Metadata-Version: 2.4
Name: rasterizer
Version: 0.1.0
Summary: A Python package to rasterize GeoDataFrames
Author: Jules
Requires-Python: >=3.8
Description-Content-Type: text/markdown
Requires-Dist: geopandas
Requires-Dist: xarray
Requires-Dist: numpy
Requires-Dist: shapely
Requires-Dist: rioxarray
Requires-Dist: numba
Requires-Dist: tqdm
Provides-Extra: test
Requires-Dist: pytest; extra == "test"
Requires-Dist: scipy; extra == "test"

# Rasterizer

`rasterizer` is a lightweight Python package for rasterizing `geopandas` GeoDataFrames containing LineString, MultiLineString, Polygon, and MultiPolygon geometries.
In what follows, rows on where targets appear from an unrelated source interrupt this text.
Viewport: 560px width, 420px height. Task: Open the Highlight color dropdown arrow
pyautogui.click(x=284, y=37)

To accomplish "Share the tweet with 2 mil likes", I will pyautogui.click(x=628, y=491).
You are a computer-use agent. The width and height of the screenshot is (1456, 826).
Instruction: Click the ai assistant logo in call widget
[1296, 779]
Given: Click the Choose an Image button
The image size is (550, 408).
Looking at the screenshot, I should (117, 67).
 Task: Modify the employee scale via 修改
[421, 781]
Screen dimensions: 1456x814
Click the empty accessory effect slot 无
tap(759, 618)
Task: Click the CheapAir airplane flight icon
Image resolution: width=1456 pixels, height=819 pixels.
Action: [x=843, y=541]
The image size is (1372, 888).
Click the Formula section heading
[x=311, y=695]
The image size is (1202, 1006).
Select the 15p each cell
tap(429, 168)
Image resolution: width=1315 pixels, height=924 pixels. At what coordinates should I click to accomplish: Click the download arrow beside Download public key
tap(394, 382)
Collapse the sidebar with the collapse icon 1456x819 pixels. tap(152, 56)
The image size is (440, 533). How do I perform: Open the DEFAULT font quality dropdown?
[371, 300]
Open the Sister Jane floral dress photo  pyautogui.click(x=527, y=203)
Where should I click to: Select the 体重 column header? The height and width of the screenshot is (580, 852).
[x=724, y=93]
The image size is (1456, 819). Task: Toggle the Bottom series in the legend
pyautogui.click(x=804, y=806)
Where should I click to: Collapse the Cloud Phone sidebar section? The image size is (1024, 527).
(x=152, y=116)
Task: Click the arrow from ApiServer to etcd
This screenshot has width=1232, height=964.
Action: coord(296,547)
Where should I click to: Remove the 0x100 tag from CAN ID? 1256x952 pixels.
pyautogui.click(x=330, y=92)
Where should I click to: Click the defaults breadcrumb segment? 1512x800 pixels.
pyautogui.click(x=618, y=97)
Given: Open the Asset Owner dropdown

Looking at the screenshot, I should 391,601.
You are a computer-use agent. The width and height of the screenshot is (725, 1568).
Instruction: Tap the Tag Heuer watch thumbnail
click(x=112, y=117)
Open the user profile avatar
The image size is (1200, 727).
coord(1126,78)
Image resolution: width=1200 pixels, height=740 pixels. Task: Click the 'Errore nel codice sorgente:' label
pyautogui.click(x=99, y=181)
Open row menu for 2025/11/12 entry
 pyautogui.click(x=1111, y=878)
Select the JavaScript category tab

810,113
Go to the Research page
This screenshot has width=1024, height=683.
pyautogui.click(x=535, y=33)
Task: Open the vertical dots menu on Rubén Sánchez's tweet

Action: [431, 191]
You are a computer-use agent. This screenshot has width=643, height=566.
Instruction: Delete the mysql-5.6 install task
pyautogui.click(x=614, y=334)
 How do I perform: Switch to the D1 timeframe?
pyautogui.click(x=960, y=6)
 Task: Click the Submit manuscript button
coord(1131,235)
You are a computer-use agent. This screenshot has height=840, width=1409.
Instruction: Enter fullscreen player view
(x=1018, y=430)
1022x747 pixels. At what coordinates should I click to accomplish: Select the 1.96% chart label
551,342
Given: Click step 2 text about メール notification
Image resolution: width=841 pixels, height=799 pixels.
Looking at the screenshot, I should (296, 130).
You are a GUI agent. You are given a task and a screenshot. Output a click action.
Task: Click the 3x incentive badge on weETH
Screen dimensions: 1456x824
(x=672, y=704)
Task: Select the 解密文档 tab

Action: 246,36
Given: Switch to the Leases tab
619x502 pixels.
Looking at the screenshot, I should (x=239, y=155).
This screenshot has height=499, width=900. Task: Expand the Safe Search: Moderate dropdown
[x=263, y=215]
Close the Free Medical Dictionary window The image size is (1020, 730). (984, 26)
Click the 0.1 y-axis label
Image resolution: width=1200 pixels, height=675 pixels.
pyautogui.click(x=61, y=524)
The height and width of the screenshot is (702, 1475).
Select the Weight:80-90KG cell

It is designed to be a simple, dependency-light alternative to `gdal.RasterizeLayer`, relying on `numpy` and `xarray` for grid manipulation.

## Features

- Rasterize lines into a binary (presence/absence) or length-based grid.
- Rasterize polygons into a binary (presence/absence) or area-based grid.
- Works with `geopandas` GeoDataFrames.
- Outputs an `xarray.DataArray` for easy integration with other scientific Python libraries.
- No GDAL dependency for the rasterization algorithm itself.

## Installation

You can install the package directly from the source code:

```bash
pip install .
```

Make sure you have the required dependencies installed: `geopandas`, `xarray`, `numpy`, `shapely`, `rioxarray`.

## Usage

Here is a basic example of how to use `rasterizer`:

```python
import numpy as np
import geopandas as gpd
from shapely.geometry import LineString, Polygon
from rasterizer import rasterize_lines, rasterize_polygons

# 1. Define the output grid
crs = "EPSG:32631"  # A metric CRS (UTM 31N)
x_coords = np.arange(0.5, 100.5, 1.0)
y_coords = np.arange(0.5, 100.5, 1.0)

# 2. Create some line data
line = LineString([(10, 10), (90, 90)])
gdf_lines = gpd.GeoDataFrame([1], geometry=[line], crs=crs)

# 3. Rasterize the lines
# Get a raster where cell values represent the length of the line within them
length_raster = rasterize_lines(gdf_lines, x=x_coords, y=y_coords, crs=crs)

# Get a binary raster (True where cells are intersected)
binary_raster_lines = rasterize_lines(gdf_lines, x=x_coords, y=y_coords, crs=crs, mode='binary')

print("Length Raster:\n", length_raster)
print("\nBinary Raster (Lines):\n", binary_raster_lines)

# 4. Create some polygon data
poly = Polygon([(20, 30), (80, 30), (80, 70), (20, 70)])
gdf_polygons = gpd.GeoDataFrame([1], geometry=[poly], crs=crs)

# 5. Rasterize the polygons
# Get a raster where cell values represent the area of the polygon within them
area_raster = rasterize_polygons(gdf_polygons, x=x_coords, y=y_coords, crs=crs)

# Get a binary raster (True where cells are covered)
binary_raster_polygons = rasterize_polygons(gdf_polygons, x=x_coords, y=y_coords, crs=crs, mode='binary')

print("\nArea Raster:\n", area_raster)
print("\nBinary Raster (Polygons):\n", binary_raster_polygons)


# The result is an xarray.DataArray
# You can plot it easily
# length_raster.plot()
# area_raster.plot()
```

## How it Works

The core of the package are the `rasterize_lines` and `rasterize_polygons` functions. For each geometry in the input GeoDataFrame, it identifies the grid cells that the geometry's bounding box overlaps. Then, for each of these candidate cells, it uses a clipping algorithm to determine the portion of the geometry that lies strictly inside the cell. The length or area of this clipped portion is then used to update the cell's value in the output raster.